Un'ora di profonde scuse da lui, dalla sua famiglia e l'intera Stanford.

Seduta con le mani in grembo, dinnanzi al suo volto piegato dallo sconforto e il dispiacere, mi aveva sentita raccontare di pari passo tutte le mie vicende con Rhett, suo figlio.

Un po' come avevo fatto alla centrale di polizia quando avevo sporto denuncia. E un po' come avevo fatto quando ero riuscita ad accumulare il coraggio necessario per metterne al corrente anche i miei genitori.

Non era mai facile parlarne, non era mai facile ricordare e, ogni tanto, mi crepava nelle vene quel vago senso di vergogna per essermi lasciata sopraffare e aver taciuto così tanto.

Ma ce l'avevo fatta, e adesso Rhett doveva starmi ad almeno cinquecento metri di distanza e non poteva frequentare gli stessi posti che ero solita io a frequentare. Per di più, suo padre mi aveva promesso che non avrebbe mai più messo piede a Stanford.

Prendendo una bocca d'aria fresca, coi polmoni allargati dal sollievo, camminai in fretta verso la mensa, dove mi stavano aspettando i miei amici.

Nel tragitto, tra una zona verde e l'altra, dovetti rispondere a una telefonata di mia madre. Se già prima le capitava di chiamarmi ogniqualvolta le andava, e cioè spesso, ora non dormiva bene la notte se non mi sentiva almeno due volte al giorno.

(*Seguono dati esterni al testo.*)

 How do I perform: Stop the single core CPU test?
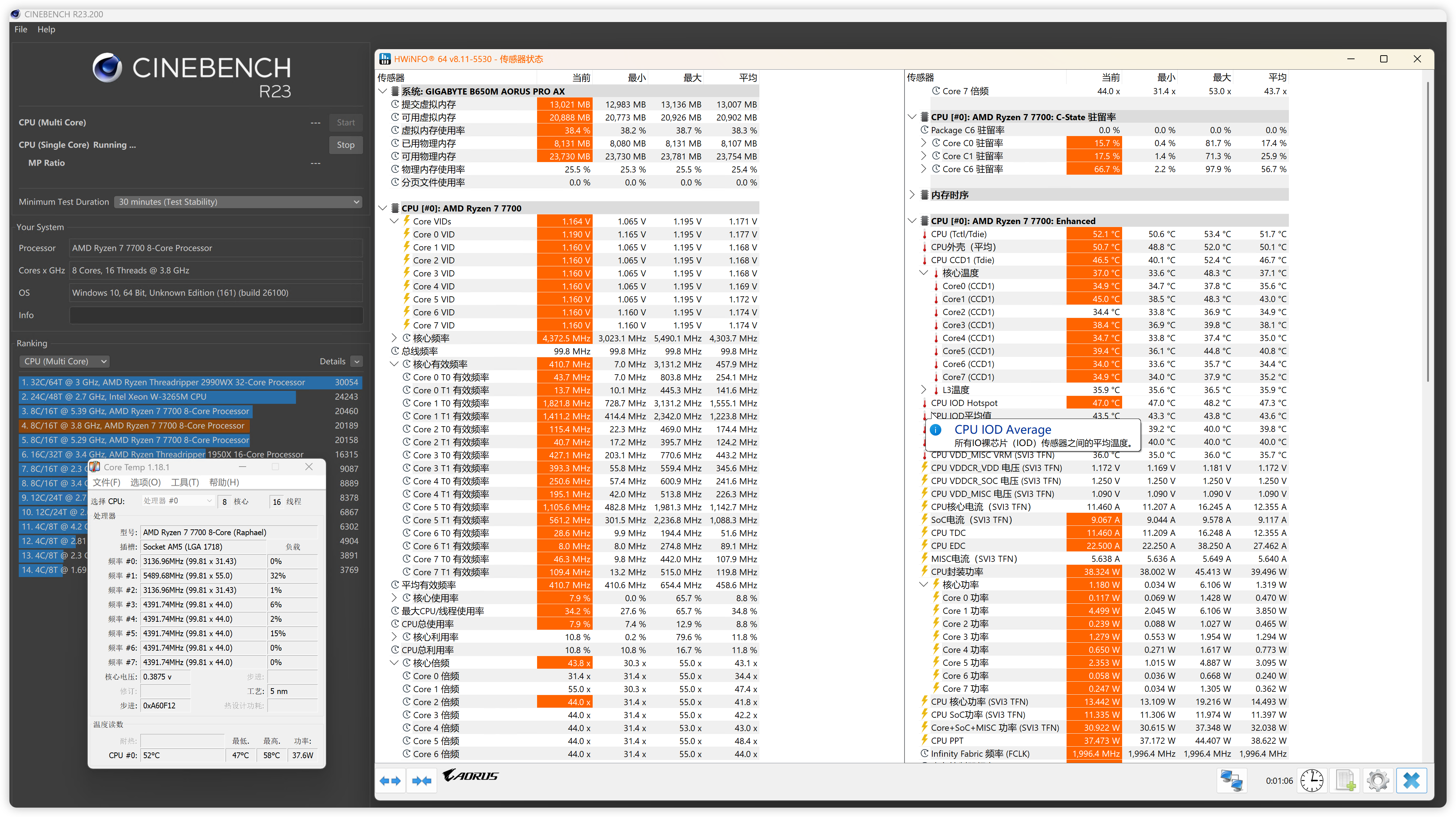pos(345,145)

«Stai andando all'aeroporto?», domandò frenetica, senza neppure darmi il tempo di salutare.

Roteando gli occhi, superai il dipartimento di lettere. «Ciao anche a te, mamma».

«Ebbene? Stai arrivando?».

«Ma quante volte devo ripeterti che ho il volo questa sera?».

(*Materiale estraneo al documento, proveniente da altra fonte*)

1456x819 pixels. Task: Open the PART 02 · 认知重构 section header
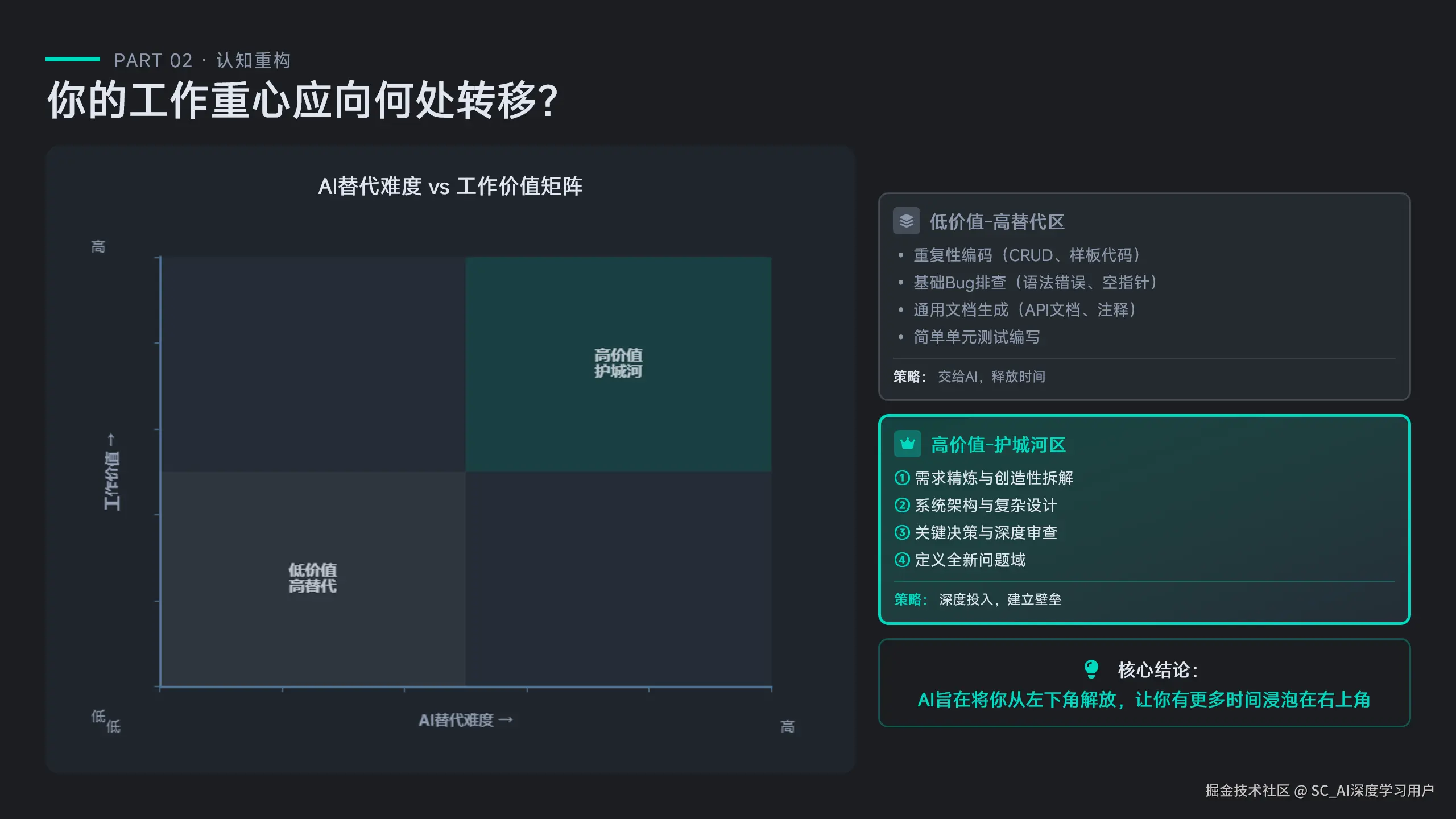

Dio, era dalla mattina che continuava a inviarmi messaggi chiedendomi a che ora avessi l'aereo per Casper. E io avevo risposto a ogni dannato singolo messaggio.

Prima che potesse rimproverarmi, una voce nerboruta subentrò: «Ignora tua madre, piccola. Sta solo dando i primi segni dell'età che avanz... ahi! Maledetta donnaccia! Satana!».

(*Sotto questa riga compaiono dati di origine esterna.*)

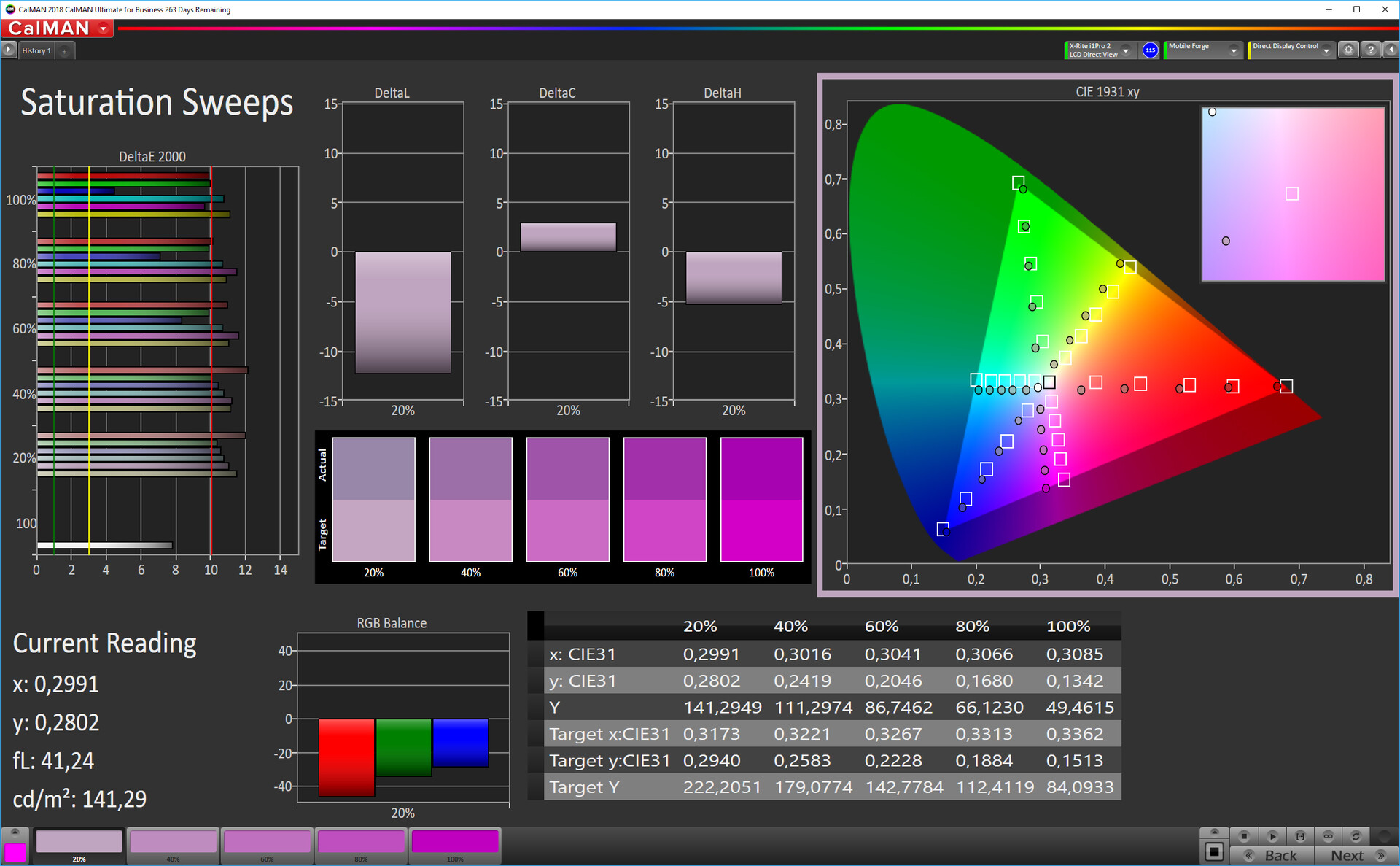Open the X-Rite i1Pro 2 meter dropdown

tap(1126, 50)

Aggrottai le sopracciglia nel momento in cui si udirono dei rumori metallici di sottofondo insieme alle imprecazioni di papà. Sembrava che qualcuno lo stesse colpendo con... delle pentole.

Mi fermai per un attimo all'ingresso dell'edificio che ospitava l'aula magna, la mensa e la caffetteria.

«Lucas, te lo giuro, ma te lo giuro su nostra figlia, che prima o poi ti caccio di casa!», strepitò mia madre.